**TASK:** Each of the records that follow needs an exact reproduction.

Stored data:
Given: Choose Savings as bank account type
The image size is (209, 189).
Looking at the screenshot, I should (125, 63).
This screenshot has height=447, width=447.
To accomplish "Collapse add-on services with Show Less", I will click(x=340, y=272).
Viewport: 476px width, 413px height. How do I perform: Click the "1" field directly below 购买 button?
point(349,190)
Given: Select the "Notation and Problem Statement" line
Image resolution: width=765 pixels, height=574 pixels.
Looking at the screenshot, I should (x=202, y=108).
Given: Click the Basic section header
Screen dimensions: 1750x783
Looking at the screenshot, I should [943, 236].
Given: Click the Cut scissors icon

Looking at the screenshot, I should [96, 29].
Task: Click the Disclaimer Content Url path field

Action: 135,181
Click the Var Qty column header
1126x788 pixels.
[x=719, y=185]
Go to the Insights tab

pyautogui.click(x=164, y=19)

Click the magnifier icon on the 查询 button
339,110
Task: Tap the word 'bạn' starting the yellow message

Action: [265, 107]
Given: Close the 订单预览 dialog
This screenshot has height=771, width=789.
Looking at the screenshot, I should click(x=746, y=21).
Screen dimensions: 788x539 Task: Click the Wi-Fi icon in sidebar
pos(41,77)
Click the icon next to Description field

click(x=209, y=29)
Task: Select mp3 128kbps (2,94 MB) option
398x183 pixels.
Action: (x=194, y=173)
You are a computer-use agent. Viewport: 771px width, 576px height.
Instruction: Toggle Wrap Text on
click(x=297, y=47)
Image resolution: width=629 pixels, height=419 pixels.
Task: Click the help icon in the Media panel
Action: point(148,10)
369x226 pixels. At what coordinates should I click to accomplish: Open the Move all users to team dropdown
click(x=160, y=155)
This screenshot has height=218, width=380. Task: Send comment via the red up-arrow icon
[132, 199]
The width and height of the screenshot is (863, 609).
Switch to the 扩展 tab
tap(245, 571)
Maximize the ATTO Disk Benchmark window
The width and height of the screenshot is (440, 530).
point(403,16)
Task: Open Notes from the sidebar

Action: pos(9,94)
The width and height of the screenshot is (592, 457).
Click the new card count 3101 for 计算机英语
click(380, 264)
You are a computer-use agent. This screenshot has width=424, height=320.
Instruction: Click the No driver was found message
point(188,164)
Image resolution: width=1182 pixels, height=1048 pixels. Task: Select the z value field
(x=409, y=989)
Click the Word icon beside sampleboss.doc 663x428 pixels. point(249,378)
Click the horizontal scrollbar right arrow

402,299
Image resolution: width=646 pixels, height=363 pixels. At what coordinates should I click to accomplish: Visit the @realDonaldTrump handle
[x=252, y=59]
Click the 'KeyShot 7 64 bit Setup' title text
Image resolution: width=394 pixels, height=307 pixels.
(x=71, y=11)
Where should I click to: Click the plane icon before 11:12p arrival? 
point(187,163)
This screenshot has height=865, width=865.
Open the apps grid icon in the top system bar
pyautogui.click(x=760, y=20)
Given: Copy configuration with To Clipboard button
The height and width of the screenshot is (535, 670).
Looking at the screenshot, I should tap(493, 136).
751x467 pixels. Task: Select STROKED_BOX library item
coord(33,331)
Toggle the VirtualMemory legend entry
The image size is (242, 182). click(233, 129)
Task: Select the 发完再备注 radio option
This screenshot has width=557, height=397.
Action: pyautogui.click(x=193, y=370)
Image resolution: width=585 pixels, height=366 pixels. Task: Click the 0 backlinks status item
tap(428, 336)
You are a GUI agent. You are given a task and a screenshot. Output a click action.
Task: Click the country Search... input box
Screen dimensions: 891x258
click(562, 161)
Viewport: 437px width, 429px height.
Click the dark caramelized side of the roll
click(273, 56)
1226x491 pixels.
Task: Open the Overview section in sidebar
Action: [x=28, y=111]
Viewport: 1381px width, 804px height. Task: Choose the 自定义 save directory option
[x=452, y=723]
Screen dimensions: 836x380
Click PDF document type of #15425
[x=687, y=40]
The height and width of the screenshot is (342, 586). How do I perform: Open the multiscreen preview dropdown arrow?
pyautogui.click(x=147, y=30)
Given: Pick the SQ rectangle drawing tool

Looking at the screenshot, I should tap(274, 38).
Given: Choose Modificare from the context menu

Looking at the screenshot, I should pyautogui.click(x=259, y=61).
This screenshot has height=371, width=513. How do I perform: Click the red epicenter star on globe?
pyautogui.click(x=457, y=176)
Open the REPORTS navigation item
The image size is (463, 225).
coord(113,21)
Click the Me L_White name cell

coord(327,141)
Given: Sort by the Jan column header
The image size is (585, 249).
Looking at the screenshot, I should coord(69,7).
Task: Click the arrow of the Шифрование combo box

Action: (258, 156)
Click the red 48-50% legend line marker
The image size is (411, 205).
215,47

**TASK SOLUTION:**
Given: Choose Savings as bank account type
The image size is (209, 189).
Looking at the screenshot, I should (125, 63).
This screenshot has height=447, width=447.
To accomplish "Collapse add-on services with Show Less", I will click(x=340, y=272).
Viewport: 476px width, 413px height. How do I perform: Click the "1" field directly below 购买 button?
point(349,190)
Given: Select the "Notation and Problem Statement" line
Image resolution: width=765 pixels, height=574 pixels.
Looking at the screenshot, I should (x=202, y=108).
Given: Click the Basic section header
Screen dimensions: 1750x783
Looking at the screenshot, I should [943, 236].
Given: Click the Cut scissors icon

Looking at the screenshot, I should [96, 29].
Task: Click the Disclaimer Content Url path field

Action: 135,181
Click the Var Qty column header
1126x788 pixels.
[x=719, y=185]
Go to the Insights tab

pyautogui.click(x=164, y=19)

Click the magnifier icon on the 查询 button
339,110
Task: Tap the word 'bạn' starting the yellow message

Action: [265, 107]
Given: Close the 订单预览 dialog
This screenshot has height=771, width=789.
Looking at the screenshot, I should click(x=746, y=21).
Screen dimensions: 788x539 Task: Click the Wi-Fi icon in sidebar
pos(41,77)
Click the icon next to Description field

click(x=209, y=29)
Task: Select mp3 128kbps (2,94 MB) option
398x183 pixels.
Action: (x=194, y=173)
You are a computer-use agent. Viewport: 771px width, 576px height.
Instruction: Toggle Wrap Text on
click(x=297, y=47)
Image resolution: width=629 pixels, height=419 pixels.
Task: Click the help icon in the Media panel
Action: point(148,10)
369x226 pixels. At what coordinates should I click to accomplish: Open the Move all users to team dropdown
click(x=160, y=155)
This screenshot has height=218, width=380. Task: Send comment via the red up-arrow icon
[132, 199]
The width and height of the screenshot is (863, 609).
Switch to the 扩展 tab
tap(245, 571)
Maximize the ATTO Disk Benchmark window
The width and height of the screenshot is (440, 530).
point(403,16)
Task: Open Notes from the sidebar

Action: pos(9,94)
The width and height of the screenshot is (592, 457).
Click the new card count 3101 for 计算机英语
click(380, 264)
You are a computer-use agent. This screenshot has width=424, height=320.
Instruction: Click the No driver was found message
point(188,164)
Image resolution: width=1182 pixels, height=1048 pixels. Task: Select the z value field
(x=409, y=989)
Click the Word icon beside sampleboss.doc 663x428 pixels. point(249,378)
Click the horizontal scrollbar right arrow

402,299
Image resolution: width=646 pixels, height=363 pixels. At what coordinates should I click to accomplish: Visit the @realDonaldTrump handle
[x=252, y=59]
Click the 'KeyShot 7 64 bit Setup' title text
Image resolution: width=394 pixels, height=307 pixels.
(x=71, y=11)
Where should I click to: Click the plane icon before 11:12p arrival? 
point(187,163)
This screenshot has height=865, width=865.
Open the apps grid icon in the top system bar
pyautogui.click(x=760, y=20)
Given: Copy configuration with To Clipboard button
The height and width of the screenshot is (535, 670).
Looking at the screenshot, I should tap(493, 136).
751x467 pixels. Task: Select STROKED_BOX library item
coord(33,331)
Toggle the VirtualMemory legend entry
The image size is (242, 182). click(233, 129)
Task: Select the 发完再备注 radio option
This screenshot has width=557, height=397.
Action: pyautogui.click(x=193, y=370)
Image resolution: width=585 pixels, height=366 pixels. Task: Click the 0 backlinks status item
tap(428, 336)
You are a GUI agent. You are given a task and a screenshot. Output a click action.
Task: Click the country Search... input box
Screen dimensions: 891x258
click(562, 161)
Viewport: 437px width, 429px height.
Click the dark caramelized side of the roll
click(273, 56)
1226x491 pixels.
Task: Open the Overview section in sidebar
Action: [x=28, y=111]
Viewport: 1381px width, 804px height. Task: Choose the 自定义 save directory option
[x=452, y=723]
Screen dimensions: 836x380
Click PDF document type of #15425
[x=687, y=40]
The height and width of the screenshot is (342, 586). How do I perform: Open the multiscreen preview dropdown arrow?
pyautogui.click(x=147, y=30)
Given: Pick the SQ rectangle drawing tool

Looking at the screenshot, I should tap(274, 38).
Given: Choose Modificare from the context menu

Looking at the screenshot, I should pyautogui.click(x=259, y=61).
This screenshot has height=371, width=513. How do I perform: Click the red epicenter star on globe?
pyautogui.click(x=457, y=176)
Open the REPORTS navigation item
The image size is (463, 225).
coord(113,21)
Click the Me L_White name cell

coord(327,141)
Given: Sort by the Jan column header
The image size is (585, 249).
Looking at the screenshot, I should coord(69,7).
Task: Click the arrow of the Шифрование combo box

Action: (258, 156)
Click the red 48-50% legend line marker
The image size is (411, 205).
215,47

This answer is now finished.